Telford’s children abused through exploitation (CATE) team, which at times consisted of just a single employee with no appropriate social work oversight, was described as being a “poor relation” to safeguarding services, which themselves experienced longstanding staffing issues.

The CATE team was almost axed entirely several times as CSE was seen as a lower priority or something that “was over”, with Crowther describing some thinking within the council and local safeguarding children board as “staggering”.

Matters were found to have improved since 2016. But Crowther recommended the council commit to “the continued existence of the CATE Team… at no less than its current strength in both numbers and budget (adjusted for inflation), for a period of no fewer than five years” from the report’s publication.

He made a similar recommendation in relation to West Mercia Police’s child exploitation team.

At a full council meeting on 14 July, Shaun Davies, leader of Telford and Wrekin’s Labour-controlled council, acknowledged that funding of the “dedicated professionals” tackling CSE was a key concern among survivors of abuse.

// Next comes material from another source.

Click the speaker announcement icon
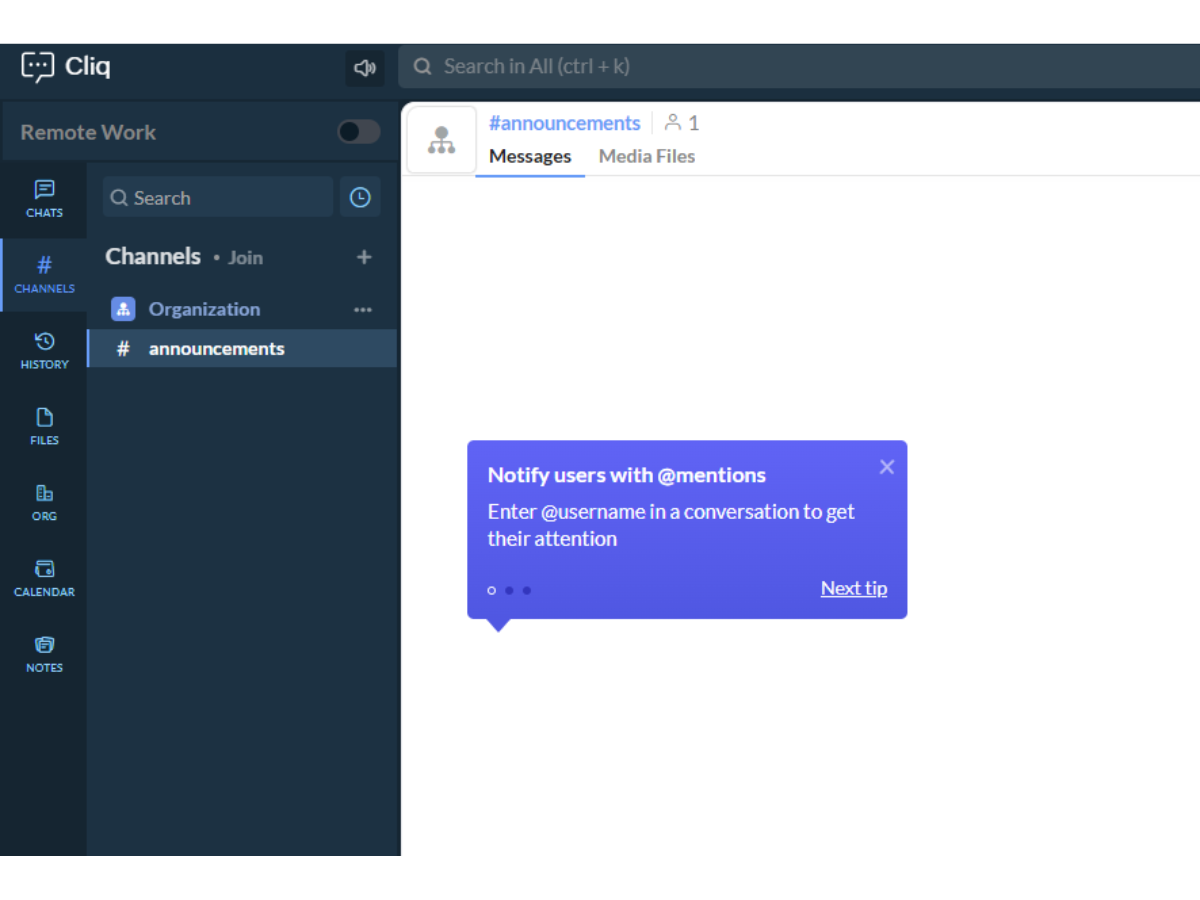This screenshot has width=1200, height=900. [365, 68]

“The report proposes we make sure the team is properly funded for the next five years,” he said. “I make a personal commitment that for as long as I and our team are running the council, that funding will be protected and I’m sure I speak for everybody in the chamber [when I say] that will be the case for not just the next five years, but beyond.”

‘No attempt’ to put CSE service on sound footing

The inquiry found it was “clear there was a problem” with CSE in Telford from the 1990s and that information was coming from “the community, schools, youth workers [and even] the local press”.

The CATE team came into existence as a “ground-level scheme” formed by youth workers “who had knowledge of the problem and were unprepared simply to stand by”.

But the council’s safeguarding services “quite simply failed to recognise that CSE was a child protection issue”, with the CATE team being sited within youth services and not granted access to relevant IT systems until 2017.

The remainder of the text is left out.